E qui sta il punto: che le denotazioni o estensioni reali ci siano effettivamente se predicate esserci ovvero che non  ci siano realmente se predicate non esserci, oppure viceversa fa la differenza fra verità e falsità dei predicati.

sgiombo

Citazione di: paul11 il 10 Novembre 2018, 14:55:50 PM
ci vuole fede e ragione

I linguaggi seguono regole sintattiche in cui vi sono le semantiche, così la semiologia dei token e type.
La logica che vi sussiste è il sistema di regole che ci permette di descrivere correttamente il passaggio, il processo, di una percezione al concetto e stabilirne regole, leggi che ora sono concettuali.
Ma la verità non è la veridicità di un sillogismo, di un'argomentazione semiologica,di un'inferenza,ecc.
La verità filosofica è incontrovertibile,dove i linguaggi possono aiutare a seguirne il processo razionale.

Incontrovertible per la filosofia è il vero che non può mutare nel relativo fino a diventare "la verità è  a misura di uomo", scadere nell'opinione. Per cui una verità non può che essere eterna e non in ciò che diviene.
Per questo la filosofia cerca l'essenza degli enti, intese in cose, eventi che ci vengono incontro nell'esistenza.
Dalla torre di Babele dei linguaggi, dagli infiniti enti che appaiono e scompaiono, gli enti ci vengono incontro e si dis-velano nella conoscenza.Ma gli innumerevoli enti devono rispondere a loro volta  ad una  unica regola che le essenze degli enti portano all'Essere


Ho l' impressione che tu (un po' come Ipazia "dal versante" o "sulla barricata teorica" opposto) tenda indebitamente a confondere la filosofia con le filosofie platoniche - idealistiche - heideggeriane - severiniane et similia (il "tutto" con una sua parte).

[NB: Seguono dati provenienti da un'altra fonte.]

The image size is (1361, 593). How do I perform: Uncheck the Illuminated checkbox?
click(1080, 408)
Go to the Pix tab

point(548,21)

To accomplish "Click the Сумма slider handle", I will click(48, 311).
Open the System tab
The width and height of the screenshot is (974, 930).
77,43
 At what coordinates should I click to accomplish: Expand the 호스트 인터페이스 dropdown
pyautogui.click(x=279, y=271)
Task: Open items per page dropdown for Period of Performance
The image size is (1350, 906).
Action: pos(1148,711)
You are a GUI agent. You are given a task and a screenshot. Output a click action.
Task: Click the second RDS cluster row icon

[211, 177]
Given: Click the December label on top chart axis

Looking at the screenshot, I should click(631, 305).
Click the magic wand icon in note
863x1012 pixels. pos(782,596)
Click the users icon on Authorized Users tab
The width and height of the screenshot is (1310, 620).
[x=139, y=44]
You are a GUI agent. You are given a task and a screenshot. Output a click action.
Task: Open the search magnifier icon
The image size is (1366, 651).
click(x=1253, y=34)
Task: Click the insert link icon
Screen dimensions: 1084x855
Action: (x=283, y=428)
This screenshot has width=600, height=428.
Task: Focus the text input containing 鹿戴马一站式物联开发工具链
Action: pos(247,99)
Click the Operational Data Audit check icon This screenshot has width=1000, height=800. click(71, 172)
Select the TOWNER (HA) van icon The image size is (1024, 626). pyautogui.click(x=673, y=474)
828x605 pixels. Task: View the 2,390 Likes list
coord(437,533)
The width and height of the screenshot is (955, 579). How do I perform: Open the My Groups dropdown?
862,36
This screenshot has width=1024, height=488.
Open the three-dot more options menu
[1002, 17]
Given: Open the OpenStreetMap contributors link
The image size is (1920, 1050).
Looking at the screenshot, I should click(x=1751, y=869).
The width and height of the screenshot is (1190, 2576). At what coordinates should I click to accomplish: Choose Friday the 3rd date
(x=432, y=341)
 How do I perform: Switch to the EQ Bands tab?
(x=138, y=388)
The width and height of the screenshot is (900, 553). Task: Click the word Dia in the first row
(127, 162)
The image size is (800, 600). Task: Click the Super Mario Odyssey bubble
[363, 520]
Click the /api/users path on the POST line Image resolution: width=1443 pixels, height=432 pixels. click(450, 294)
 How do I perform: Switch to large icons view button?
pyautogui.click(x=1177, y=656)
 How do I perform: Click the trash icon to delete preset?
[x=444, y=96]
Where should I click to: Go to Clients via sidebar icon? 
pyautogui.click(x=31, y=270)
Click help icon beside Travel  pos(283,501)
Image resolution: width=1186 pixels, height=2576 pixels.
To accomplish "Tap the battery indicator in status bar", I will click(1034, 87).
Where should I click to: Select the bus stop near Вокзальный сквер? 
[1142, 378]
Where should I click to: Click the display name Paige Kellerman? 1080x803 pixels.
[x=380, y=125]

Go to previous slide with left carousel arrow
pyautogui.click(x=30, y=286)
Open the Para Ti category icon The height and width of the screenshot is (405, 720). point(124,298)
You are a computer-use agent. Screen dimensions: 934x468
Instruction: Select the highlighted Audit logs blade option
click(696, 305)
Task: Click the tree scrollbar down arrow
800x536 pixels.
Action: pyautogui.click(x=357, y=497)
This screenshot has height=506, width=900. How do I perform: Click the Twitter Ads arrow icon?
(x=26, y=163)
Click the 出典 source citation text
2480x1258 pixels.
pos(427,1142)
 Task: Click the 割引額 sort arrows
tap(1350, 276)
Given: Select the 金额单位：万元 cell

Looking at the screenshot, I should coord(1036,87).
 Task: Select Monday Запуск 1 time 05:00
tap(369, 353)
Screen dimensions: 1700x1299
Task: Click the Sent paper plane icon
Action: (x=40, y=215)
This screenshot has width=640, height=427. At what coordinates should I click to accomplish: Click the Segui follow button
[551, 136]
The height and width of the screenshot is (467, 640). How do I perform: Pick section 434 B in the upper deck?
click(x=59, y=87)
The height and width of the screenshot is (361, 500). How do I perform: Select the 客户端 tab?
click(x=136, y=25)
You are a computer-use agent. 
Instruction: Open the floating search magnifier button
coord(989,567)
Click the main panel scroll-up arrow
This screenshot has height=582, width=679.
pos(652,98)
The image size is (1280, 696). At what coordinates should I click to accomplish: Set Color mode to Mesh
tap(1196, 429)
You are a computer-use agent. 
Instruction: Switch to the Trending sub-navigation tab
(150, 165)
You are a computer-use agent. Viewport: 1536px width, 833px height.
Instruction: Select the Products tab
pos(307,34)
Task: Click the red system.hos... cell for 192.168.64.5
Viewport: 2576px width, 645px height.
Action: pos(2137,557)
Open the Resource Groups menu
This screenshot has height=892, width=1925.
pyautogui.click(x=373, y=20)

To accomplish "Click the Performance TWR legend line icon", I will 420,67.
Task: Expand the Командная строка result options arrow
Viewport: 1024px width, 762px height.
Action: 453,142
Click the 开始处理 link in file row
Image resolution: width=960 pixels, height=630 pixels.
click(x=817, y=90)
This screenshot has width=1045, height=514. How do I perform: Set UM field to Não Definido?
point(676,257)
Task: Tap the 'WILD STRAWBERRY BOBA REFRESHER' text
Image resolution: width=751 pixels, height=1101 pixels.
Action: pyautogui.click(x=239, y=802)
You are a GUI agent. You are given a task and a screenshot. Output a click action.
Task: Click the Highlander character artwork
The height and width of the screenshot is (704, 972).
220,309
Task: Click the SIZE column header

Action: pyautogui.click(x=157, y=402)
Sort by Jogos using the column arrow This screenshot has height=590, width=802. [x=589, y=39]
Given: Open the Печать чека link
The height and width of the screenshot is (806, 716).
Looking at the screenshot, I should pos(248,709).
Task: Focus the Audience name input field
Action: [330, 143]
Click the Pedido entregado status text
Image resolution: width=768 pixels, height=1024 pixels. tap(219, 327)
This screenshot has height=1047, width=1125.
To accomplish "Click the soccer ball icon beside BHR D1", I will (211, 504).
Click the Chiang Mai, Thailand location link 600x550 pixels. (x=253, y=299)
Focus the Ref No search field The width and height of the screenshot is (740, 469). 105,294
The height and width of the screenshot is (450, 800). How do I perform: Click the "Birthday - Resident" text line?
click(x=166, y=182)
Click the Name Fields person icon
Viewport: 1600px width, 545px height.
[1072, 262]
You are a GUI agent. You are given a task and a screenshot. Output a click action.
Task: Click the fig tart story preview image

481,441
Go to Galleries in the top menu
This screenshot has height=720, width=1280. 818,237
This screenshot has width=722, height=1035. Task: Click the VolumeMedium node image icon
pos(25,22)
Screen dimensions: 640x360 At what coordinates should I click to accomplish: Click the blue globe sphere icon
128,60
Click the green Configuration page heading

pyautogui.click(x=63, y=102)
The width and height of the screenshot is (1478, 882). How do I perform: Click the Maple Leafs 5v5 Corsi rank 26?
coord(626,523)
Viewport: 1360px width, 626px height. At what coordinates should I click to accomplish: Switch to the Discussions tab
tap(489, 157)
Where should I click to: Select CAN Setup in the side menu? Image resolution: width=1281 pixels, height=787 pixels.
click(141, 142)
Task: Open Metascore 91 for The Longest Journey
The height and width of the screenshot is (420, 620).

Per altre filosofie non affatto meno degne di essere ritenute tali di queste la verità é di fatto per lo meno in moltissimi casi in linea di principio controvertibilissima (oltre che limitata, parziale, relativa; e in tanti altri casi ignota e magari "ignoratura"; o "ignoranda"? Insomma si può dire con certezza in molti casi: "ignorabimus", cioé sappiamo per lo meno che non lo sapremo mai).

Fra gli opposti errori (secondo me) di Nietzche e di Severino, per fortuna "tertium datur" (e anche quartum, quintum, sextum e così via indefinitamente...).